— WHAT YOU WILL DO —
Search the records for the word "agent" and pick out every line that has it.

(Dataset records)
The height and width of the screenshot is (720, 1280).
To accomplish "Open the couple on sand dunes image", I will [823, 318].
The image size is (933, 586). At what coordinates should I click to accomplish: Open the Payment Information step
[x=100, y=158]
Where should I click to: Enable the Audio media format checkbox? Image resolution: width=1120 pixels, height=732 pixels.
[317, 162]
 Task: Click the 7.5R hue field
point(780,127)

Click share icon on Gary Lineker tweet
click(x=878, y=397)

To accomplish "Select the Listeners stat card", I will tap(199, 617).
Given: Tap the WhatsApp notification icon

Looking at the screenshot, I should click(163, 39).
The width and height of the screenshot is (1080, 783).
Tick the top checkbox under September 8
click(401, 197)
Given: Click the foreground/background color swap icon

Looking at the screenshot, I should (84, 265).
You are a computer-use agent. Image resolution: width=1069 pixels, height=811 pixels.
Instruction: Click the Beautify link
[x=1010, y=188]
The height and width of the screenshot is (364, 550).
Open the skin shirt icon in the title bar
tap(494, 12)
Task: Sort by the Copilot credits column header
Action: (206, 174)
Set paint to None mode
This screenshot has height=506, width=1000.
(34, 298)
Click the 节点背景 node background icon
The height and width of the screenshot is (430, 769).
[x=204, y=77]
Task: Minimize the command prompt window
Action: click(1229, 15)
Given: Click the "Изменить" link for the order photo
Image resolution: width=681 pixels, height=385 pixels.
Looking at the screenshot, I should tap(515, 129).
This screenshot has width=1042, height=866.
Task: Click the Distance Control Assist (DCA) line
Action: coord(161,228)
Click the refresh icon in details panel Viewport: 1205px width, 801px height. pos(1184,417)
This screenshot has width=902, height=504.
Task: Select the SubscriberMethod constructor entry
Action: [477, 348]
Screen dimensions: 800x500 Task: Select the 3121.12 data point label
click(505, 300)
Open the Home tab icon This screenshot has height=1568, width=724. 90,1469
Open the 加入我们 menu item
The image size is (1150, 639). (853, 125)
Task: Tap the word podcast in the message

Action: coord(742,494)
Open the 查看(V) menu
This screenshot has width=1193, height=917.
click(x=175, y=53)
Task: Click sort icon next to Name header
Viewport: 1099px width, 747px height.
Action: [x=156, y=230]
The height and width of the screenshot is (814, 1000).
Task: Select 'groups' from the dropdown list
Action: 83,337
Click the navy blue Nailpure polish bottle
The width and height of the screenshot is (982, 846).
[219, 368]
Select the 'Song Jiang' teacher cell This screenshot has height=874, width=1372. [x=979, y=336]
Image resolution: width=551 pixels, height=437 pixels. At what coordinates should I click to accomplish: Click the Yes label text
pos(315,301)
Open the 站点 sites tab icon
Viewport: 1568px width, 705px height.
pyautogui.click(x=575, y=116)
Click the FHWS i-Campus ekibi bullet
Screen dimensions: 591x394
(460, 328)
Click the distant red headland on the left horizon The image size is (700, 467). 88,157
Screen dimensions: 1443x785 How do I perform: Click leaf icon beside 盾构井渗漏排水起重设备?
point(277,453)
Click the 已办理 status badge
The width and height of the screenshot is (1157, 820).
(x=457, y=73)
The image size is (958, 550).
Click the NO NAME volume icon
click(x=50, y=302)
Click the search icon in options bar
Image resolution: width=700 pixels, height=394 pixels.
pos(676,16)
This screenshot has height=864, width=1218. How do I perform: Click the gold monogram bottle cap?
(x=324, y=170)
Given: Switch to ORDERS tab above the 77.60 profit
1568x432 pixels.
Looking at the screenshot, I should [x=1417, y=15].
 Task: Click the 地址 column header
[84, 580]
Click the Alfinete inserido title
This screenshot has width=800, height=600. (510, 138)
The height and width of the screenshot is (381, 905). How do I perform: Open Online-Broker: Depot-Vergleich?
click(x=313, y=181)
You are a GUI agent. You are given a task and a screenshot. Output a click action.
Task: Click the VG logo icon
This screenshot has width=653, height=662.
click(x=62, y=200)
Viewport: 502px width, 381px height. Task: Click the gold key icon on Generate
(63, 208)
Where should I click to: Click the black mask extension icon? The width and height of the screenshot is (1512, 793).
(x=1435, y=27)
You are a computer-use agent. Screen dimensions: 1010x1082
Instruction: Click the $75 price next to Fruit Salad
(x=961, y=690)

— TASK OUTPUT —
You are a computer-use agent. Image resolution: width=1069 pixels, height=811 pixels.
You are a GUI agent. You are given a task and a screenshot. Output a click action.
You are a computer-use agent. Screen dimensions: 1010x1082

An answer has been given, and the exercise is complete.